Daniel Chiang; Samuel Howarth, DIGITIMES Asia 0

Credit: AFP

China's sweeping December 29, 2023, amendments to its Company Law have seen foreign compliance teams scrambling to figure out the new rules and have South Korean businesses feeling on edge.

Change places!

China's 14th National People's Congress Standing Committee passed amendments set to take effect from July 1, 2024, reported Aju Korea Daily. The substantial amendments are geared toward aligning with global standards, modernizing corporate governance structures, and adapting China's socialist characteristics.

An unnamed representative from China's NPC Standing Committee's Legislative Affairs Commission told Sohu that the amendments were "closely tied to the establishment and improvement of China's socialist market economy system." The revisions are aimed at "optimizing corporate governance," the representative said.

However, parts of China's optimization embodied in the amendments have South Koreans concerned about the increased risk of operating in the country. South Korean companies are reportedly worried about two specific additions to China's Company Law.

Aju reported that the stipulation that LLCs with more than 300 employees are required to have an employee representative on their board of directors has struck a nerve in South Korean industry circles. Major players entering China, such as Samsung, SK Hynix, POSCO, and Hyundai Motor Group, will be subject to this requirement.

Cloudy with a chance of union

The employee representative is a function within China's Staff and Worker Representative Congress System, and the employee representative is reportedly elected from and by a company's staff according to the Trade Union Law of the People's Republic of China.

The employee representative has the right to speak and vote on the board. The representative could foreseeably present challenges to executing decisions taken by South Korean companies, including those relating to downsizing or withdrawal.

The Legislative Affairs Commission representative told Sohu that this was adopted to "ensure employee participation in democratic company management."

Similar laws only apply to public companies in South Korea and never to private enterprises.

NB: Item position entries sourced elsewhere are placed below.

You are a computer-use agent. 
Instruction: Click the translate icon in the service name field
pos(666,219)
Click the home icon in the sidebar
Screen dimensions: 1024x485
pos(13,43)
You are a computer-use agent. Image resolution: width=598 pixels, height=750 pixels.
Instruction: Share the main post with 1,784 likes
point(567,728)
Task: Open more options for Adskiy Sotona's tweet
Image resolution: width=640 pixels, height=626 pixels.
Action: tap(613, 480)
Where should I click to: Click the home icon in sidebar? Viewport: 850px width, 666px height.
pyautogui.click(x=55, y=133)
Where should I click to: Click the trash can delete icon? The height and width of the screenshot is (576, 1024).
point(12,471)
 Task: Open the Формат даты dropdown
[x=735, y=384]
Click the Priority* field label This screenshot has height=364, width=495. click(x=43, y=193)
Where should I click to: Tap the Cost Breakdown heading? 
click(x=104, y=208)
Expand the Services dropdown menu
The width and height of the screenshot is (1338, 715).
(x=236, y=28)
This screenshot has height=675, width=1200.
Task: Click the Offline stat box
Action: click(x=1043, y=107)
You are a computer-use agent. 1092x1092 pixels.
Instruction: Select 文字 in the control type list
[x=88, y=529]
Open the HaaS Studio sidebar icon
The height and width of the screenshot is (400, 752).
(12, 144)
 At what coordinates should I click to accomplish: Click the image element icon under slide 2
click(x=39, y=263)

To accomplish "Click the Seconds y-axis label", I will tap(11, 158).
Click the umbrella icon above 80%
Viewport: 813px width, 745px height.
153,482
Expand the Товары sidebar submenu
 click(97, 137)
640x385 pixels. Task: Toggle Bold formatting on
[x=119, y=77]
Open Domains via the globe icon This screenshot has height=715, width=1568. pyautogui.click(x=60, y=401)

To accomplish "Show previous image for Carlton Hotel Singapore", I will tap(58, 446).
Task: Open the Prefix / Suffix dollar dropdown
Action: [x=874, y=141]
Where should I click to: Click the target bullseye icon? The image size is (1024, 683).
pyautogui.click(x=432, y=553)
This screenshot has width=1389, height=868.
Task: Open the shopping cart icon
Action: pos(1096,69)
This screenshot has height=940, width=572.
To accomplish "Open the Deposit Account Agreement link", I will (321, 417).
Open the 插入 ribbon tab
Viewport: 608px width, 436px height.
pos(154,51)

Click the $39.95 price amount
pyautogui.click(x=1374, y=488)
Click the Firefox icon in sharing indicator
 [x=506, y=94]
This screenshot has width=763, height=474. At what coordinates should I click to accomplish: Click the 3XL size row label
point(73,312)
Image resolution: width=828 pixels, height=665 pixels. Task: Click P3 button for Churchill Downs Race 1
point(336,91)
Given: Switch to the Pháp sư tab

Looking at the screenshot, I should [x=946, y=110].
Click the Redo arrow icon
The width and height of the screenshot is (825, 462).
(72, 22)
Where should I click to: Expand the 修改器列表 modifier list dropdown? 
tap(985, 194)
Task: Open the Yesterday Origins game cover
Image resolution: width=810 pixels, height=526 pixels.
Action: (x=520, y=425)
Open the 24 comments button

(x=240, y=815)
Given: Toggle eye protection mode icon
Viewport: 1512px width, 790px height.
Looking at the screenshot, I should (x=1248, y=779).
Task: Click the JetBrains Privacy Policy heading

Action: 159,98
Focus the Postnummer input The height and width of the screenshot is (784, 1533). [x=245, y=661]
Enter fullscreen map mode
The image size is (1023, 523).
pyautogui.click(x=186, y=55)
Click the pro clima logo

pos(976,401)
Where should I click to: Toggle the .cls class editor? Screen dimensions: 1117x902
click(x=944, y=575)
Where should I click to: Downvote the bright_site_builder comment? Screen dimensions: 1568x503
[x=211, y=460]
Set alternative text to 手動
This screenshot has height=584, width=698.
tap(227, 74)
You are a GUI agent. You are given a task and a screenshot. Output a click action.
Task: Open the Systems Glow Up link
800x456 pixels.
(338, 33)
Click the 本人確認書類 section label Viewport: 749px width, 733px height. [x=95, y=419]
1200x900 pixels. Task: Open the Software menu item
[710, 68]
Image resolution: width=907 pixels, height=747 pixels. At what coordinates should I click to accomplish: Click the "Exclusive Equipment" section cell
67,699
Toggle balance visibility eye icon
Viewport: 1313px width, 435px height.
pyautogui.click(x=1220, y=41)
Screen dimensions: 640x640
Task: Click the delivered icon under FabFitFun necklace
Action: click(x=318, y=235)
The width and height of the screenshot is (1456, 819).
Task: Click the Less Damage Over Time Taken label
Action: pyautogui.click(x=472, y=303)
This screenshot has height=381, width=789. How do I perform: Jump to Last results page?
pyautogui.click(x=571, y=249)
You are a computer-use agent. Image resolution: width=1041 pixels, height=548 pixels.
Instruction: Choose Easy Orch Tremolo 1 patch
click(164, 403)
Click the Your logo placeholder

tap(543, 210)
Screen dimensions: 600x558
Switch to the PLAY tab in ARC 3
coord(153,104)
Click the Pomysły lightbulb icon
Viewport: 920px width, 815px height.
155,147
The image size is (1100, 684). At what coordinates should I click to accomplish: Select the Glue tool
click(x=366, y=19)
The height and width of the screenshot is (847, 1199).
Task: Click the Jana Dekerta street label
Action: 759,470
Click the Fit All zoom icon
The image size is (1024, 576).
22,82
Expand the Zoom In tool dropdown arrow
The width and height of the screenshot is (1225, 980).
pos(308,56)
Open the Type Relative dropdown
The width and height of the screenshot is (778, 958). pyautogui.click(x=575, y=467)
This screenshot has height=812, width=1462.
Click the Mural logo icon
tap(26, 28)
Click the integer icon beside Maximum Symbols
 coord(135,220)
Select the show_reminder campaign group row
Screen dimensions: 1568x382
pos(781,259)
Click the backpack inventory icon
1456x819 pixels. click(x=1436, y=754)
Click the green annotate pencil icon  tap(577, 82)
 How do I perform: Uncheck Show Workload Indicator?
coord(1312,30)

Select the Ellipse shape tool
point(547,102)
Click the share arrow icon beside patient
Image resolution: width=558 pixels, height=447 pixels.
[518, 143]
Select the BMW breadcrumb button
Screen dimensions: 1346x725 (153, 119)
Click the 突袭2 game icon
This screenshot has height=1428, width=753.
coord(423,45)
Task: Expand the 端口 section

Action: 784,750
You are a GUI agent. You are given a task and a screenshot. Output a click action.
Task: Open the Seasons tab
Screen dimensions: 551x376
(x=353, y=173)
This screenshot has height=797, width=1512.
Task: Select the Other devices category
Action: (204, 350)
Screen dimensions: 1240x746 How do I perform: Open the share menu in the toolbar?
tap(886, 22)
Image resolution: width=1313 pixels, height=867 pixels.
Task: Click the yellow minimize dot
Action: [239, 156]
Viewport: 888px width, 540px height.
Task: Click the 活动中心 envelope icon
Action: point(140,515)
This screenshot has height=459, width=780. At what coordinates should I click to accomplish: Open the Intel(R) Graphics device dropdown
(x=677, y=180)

The prospect of pushback from a legally empowered employee representative, particularly against China's political and economic volatility, has South Korean executives feeling twitchy.

Show me the money

The other clause of the amendment allegedly rubbing South Korean business leaders the wrong way relates to shortening the period for capital contributions. The new law states that shareholders in limited liability companies cannot have a contribution period exceeding five years.

Small and medium-sized South Korean enterprises in China typically pay their capital in installments over ten years or more. It is believed that some companies may face fundraising challenges under the new amendments.